Work instruction: In the material below, find each line that contains the word "computer" and copy it.

----

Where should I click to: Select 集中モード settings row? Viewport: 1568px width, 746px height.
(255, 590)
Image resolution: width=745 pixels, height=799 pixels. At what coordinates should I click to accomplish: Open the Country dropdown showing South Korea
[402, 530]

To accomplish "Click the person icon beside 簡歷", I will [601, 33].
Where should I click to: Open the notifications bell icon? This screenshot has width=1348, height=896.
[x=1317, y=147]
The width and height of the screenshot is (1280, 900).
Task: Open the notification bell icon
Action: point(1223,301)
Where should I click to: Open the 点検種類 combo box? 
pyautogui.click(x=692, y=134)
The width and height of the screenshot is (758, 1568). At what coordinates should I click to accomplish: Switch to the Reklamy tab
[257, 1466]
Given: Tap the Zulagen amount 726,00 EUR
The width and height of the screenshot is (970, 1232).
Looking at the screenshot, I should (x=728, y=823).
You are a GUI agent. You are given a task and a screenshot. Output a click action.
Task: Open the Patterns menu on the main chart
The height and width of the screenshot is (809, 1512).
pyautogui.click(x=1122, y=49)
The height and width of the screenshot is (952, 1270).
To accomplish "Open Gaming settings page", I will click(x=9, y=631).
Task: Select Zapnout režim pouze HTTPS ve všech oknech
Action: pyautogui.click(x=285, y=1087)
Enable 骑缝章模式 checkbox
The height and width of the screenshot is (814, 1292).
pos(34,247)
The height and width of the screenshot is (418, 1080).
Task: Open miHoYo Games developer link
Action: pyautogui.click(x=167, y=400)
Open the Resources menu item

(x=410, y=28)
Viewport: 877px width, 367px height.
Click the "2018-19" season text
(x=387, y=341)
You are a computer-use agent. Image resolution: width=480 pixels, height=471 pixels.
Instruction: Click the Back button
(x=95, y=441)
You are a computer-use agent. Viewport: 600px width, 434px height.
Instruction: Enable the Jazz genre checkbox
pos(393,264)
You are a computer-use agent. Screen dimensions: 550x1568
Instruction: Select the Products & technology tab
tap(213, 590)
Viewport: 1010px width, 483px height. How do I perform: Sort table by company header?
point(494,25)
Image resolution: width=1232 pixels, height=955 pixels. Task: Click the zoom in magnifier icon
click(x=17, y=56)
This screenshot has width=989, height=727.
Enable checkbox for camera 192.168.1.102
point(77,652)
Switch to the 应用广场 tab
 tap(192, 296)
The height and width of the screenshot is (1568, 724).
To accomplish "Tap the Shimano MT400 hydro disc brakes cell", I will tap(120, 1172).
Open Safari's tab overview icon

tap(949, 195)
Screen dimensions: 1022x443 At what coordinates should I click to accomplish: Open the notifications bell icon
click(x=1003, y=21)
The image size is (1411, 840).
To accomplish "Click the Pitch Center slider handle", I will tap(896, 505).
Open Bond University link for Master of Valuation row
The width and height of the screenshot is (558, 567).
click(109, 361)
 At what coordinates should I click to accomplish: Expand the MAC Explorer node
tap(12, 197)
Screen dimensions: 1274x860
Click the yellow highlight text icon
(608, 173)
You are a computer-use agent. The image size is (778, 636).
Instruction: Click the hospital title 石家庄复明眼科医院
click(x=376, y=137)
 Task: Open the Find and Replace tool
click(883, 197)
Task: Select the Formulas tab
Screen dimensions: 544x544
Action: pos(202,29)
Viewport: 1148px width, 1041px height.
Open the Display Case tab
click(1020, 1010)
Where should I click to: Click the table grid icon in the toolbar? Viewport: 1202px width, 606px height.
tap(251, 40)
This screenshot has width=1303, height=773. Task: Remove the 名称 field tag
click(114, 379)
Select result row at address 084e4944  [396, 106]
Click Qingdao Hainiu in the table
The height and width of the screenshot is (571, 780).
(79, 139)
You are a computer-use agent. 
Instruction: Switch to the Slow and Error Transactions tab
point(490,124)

----

Result:
You are a computer-use agent. Image resolution: width=480 pixels, height=471 pixels.
You are a computer-use agent. Viewport: 600px width, 434px height.
You are a computer-use agent. Screen dimensions: 550x1568
You are a computer-use agent. The image size is (778, 636).
You are a computer-use agent. 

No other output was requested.